In questi casi, e in molti altri che non ho ricordato, cosa fare per riuscire ad essere veramente utili? Sembra strano, ma il meglio è non porsi questo pressante interrogativo. Se invece lo coltiviamo, la portata ansiogena del quesito è destinata solo a rovinare l’immediatezza dell’incontro, quell’incontro di codici che è creato dall’empatia. Empatia controllata e mirata del terapeuta verso un bisogno dell’altro che trova così un varco aperto per esprimersi, finalmente ascoltato!

Il paziente-tipo dello psicoterapeuta è nevrotico, termine questo ben poco indicativo se già lo stesso Freud affermava che l’essere umano di per se stesso, per di più inserito in un contesto sociale, non può essere esente da una qualche sintomatologia nevrotica.

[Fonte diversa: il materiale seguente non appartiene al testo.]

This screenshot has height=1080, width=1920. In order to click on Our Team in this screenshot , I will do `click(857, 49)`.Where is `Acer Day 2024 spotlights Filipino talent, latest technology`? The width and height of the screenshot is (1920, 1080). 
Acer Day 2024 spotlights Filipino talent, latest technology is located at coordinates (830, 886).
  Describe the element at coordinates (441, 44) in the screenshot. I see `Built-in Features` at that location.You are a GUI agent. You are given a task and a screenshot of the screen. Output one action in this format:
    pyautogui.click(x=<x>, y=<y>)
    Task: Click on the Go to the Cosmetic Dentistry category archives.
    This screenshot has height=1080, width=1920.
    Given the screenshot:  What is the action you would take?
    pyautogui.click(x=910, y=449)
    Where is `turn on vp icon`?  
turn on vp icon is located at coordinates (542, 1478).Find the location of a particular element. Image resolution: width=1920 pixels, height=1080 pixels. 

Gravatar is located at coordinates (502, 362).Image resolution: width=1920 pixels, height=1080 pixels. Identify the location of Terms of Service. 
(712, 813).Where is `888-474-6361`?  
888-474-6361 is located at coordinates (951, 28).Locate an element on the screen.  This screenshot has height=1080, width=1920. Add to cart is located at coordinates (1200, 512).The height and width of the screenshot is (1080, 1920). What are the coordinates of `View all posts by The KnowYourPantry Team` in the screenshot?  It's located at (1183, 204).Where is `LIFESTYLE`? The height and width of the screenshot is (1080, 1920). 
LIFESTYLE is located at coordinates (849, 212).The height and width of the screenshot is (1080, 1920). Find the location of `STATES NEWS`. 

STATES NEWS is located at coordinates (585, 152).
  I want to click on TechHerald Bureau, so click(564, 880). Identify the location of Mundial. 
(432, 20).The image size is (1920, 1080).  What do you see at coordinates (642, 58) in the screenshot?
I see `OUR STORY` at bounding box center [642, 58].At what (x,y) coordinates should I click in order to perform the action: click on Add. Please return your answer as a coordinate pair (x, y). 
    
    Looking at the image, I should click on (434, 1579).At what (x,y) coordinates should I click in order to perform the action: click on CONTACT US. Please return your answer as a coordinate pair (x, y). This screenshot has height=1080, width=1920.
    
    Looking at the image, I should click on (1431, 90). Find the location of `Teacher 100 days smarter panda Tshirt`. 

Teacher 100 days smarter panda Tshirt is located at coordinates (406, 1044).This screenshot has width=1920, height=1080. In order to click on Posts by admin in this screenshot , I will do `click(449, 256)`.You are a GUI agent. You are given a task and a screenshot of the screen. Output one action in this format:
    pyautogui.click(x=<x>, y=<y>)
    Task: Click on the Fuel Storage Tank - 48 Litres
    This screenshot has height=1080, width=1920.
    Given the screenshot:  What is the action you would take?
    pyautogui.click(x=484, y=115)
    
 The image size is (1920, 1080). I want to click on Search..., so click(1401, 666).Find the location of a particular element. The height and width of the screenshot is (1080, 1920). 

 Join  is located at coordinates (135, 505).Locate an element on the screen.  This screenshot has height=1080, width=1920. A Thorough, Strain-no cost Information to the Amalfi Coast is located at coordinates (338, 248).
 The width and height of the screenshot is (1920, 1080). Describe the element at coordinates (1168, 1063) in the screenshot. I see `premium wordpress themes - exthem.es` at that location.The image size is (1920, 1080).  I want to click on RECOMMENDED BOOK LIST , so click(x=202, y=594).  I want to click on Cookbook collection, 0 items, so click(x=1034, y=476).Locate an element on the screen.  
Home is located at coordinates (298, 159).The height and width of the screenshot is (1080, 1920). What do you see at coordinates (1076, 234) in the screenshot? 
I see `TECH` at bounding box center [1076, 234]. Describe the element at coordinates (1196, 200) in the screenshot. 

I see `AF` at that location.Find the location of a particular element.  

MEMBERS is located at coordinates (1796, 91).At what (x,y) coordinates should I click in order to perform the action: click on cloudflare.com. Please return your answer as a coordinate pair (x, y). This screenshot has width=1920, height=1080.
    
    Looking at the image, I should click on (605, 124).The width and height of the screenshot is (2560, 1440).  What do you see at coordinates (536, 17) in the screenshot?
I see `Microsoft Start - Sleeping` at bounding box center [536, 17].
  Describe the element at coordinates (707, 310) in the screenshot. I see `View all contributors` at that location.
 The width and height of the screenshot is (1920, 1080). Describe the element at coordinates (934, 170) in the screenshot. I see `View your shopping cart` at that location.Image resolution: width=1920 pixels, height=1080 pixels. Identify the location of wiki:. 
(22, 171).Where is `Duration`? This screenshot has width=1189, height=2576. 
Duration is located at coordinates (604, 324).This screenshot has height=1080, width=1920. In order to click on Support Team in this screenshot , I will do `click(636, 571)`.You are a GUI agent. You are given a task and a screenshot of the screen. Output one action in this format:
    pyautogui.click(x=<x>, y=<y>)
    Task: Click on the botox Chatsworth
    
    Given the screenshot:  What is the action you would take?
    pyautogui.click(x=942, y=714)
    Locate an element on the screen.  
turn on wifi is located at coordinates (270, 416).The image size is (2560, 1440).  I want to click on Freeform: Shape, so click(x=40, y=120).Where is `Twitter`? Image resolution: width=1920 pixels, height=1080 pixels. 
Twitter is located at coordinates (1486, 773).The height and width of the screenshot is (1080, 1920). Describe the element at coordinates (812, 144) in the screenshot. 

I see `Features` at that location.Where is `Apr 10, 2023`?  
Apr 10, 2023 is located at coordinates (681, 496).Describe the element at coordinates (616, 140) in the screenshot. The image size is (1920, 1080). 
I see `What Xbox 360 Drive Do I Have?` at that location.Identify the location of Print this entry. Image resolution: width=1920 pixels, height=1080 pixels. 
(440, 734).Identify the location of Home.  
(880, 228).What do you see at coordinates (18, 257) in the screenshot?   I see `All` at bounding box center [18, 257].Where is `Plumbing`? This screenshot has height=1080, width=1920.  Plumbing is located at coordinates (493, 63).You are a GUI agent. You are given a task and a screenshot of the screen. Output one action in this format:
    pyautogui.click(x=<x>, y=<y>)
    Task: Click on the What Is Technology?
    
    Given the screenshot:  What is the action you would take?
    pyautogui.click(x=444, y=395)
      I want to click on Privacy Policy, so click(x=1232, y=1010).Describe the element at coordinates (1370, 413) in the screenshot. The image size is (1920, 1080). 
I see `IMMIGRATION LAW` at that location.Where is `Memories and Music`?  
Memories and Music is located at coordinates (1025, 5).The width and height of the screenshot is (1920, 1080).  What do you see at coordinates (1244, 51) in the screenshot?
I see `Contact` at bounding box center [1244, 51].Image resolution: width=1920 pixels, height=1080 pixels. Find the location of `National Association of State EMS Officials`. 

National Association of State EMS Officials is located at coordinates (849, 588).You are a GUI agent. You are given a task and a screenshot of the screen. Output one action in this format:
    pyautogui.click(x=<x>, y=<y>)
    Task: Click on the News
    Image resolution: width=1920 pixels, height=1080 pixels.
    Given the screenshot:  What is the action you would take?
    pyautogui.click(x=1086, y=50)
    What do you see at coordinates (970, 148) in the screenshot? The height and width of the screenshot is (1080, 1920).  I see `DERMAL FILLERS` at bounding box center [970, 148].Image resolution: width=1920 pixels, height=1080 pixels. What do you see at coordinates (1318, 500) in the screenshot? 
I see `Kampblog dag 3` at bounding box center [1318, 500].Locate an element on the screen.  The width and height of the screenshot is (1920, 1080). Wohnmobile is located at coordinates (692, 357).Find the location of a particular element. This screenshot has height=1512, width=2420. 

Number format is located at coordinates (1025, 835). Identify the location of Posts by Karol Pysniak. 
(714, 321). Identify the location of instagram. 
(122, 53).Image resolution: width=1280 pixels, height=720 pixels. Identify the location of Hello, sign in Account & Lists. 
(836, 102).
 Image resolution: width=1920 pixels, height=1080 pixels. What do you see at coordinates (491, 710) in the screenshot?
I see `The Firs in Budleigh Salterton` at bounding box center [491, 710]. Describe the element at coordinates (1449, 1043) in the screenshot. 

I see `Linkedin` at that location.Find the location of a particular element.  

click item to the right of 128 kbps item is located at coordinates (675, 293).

Nei decenni d’esperienza, dal piccolo osservatorio del mio studio, ho visto passare tantissime nevrosi d’ansia, sindromi post-traumatiche da stress, complessi narcisistici e – soprattutto – tanta insicurezza.

Ho volutamente elencato questi disturbi del “male di vivere” in modo impersonale per evidenziarne l’analogia, il filo rosso che percorre i disturbi sopracitati unitamente a perdita di controllo, dipendenze, fino ai blocchi e alle fughe nella psicosi.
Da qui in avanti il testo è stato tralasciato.